Word and element location data:
┄┄┄┄┄┄┄┄┄┄┄┄┄┄┄┄┄┄┄┄

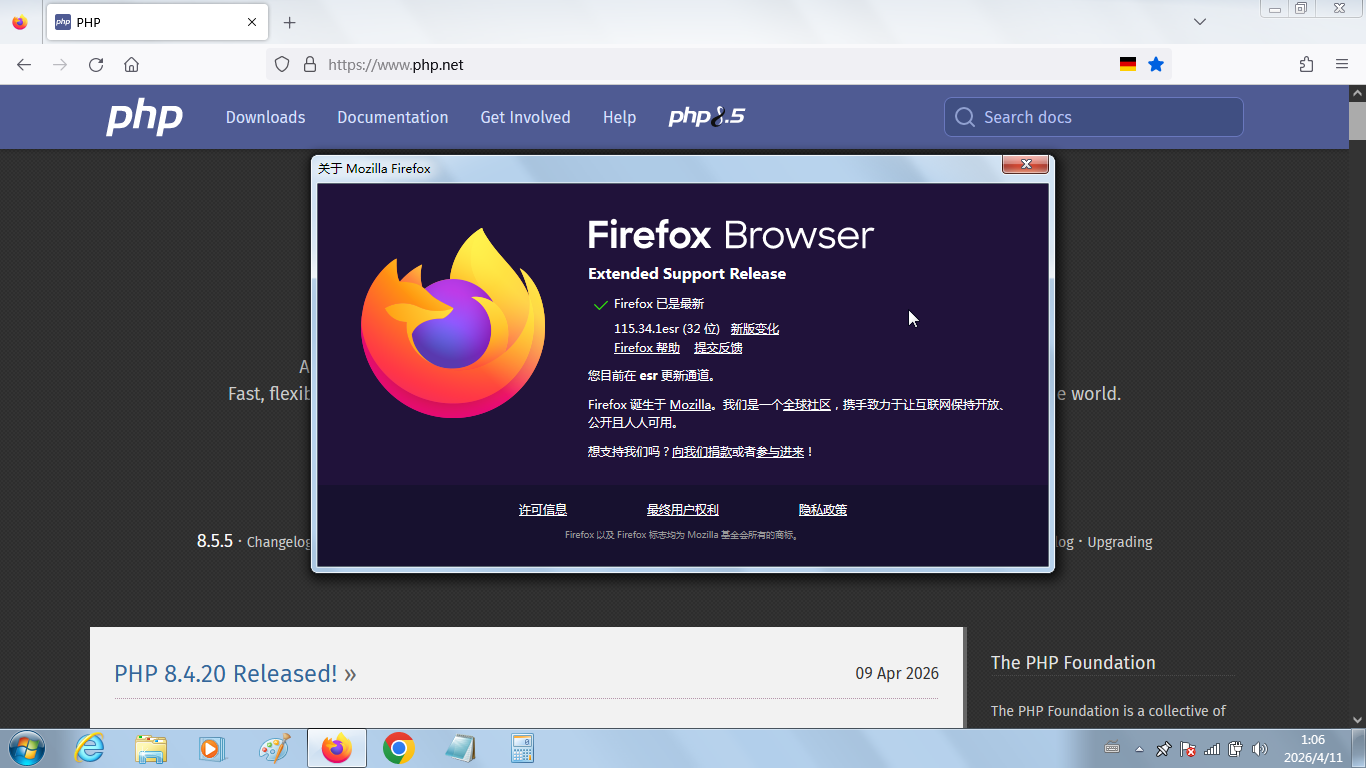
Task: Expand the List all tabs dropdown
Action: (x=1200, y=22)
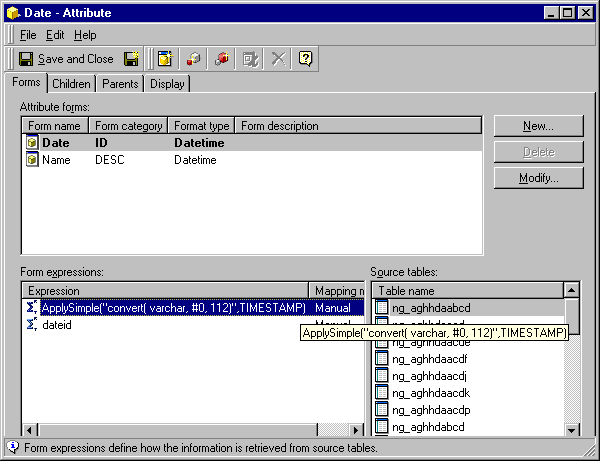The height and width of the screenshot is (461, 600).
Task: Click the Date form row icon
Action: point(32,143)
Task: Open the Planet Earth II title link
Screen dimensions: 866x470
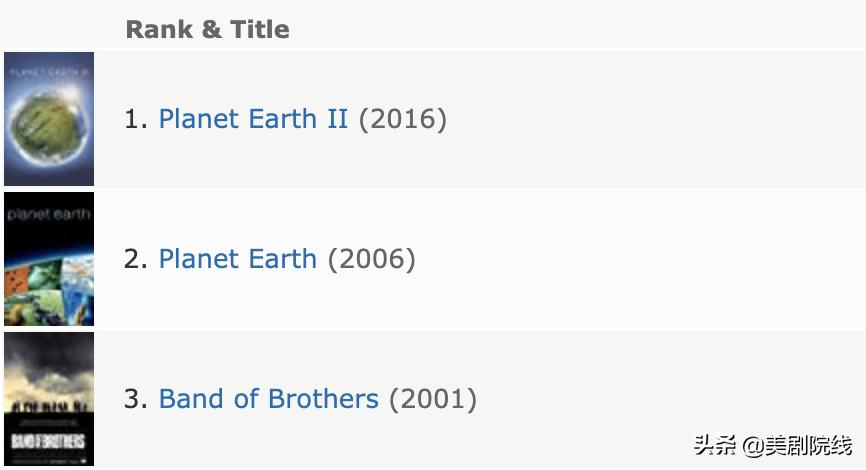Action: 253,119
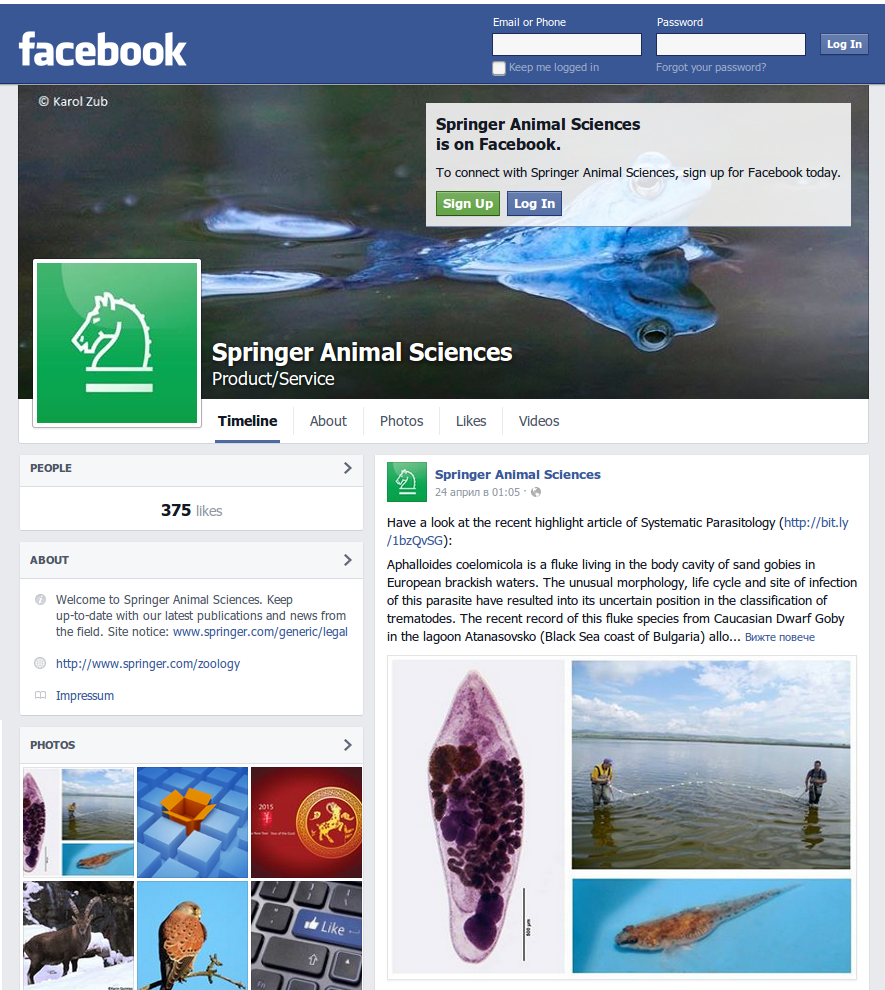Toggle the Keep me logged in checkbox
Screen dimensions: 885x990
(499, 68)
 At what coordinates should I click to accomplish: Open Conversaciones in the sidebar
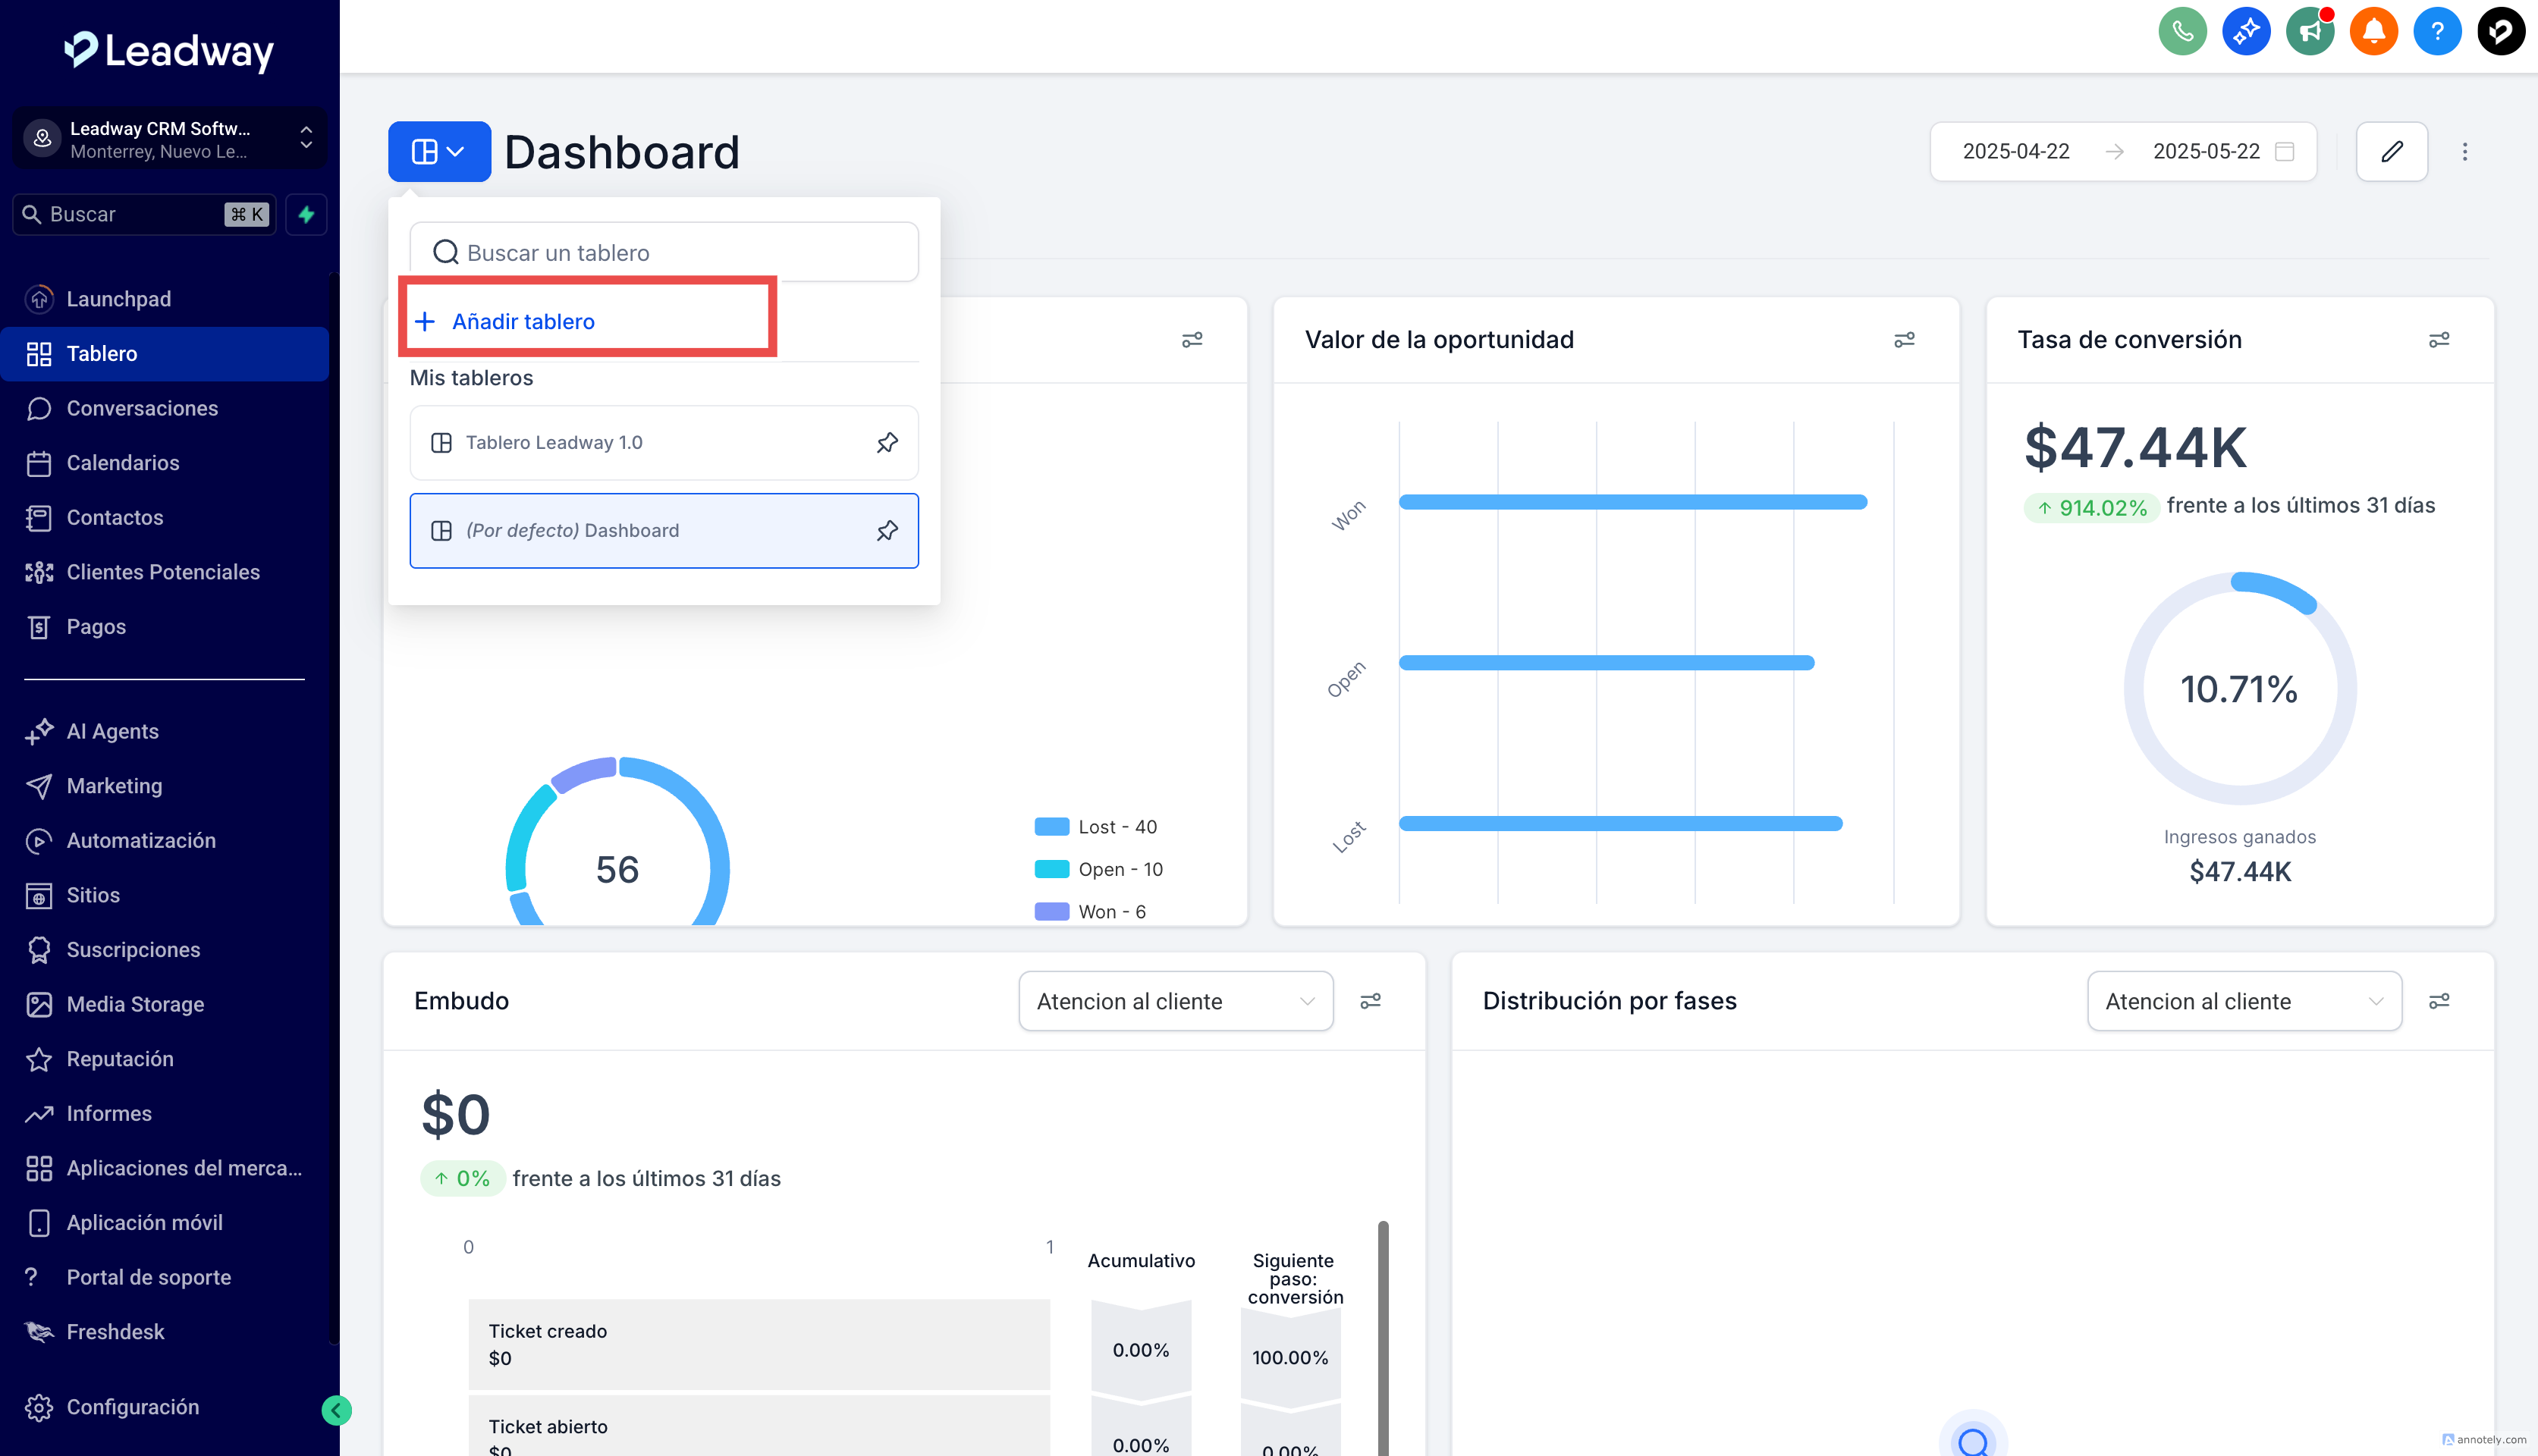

┄┄┄┄┄┄┄┄┄┄┄┄┄┄┄┄┄┄┄┄

Copy out all of the data above, substituting "side panel" for "sidebar" and keeping everything else the same. Leave the pictures out of your answer.

Written answer =
Task: Expand the List all tabs dropdown
Action: (x=1200, y=22)
The height and width of the screenshot is (461, 600).
Task: Click the Date form row icon
Action: point(32,143)
Task: Open the Planet Earth II title link
Screen dimensions: 866x470
Action: 253,119
Toggle the Keep me logged in checkbox
Screen dimensions: 885x990
(499, 68)
 At what coordinates should I click to accomplish: Open Conversaciones in the side panel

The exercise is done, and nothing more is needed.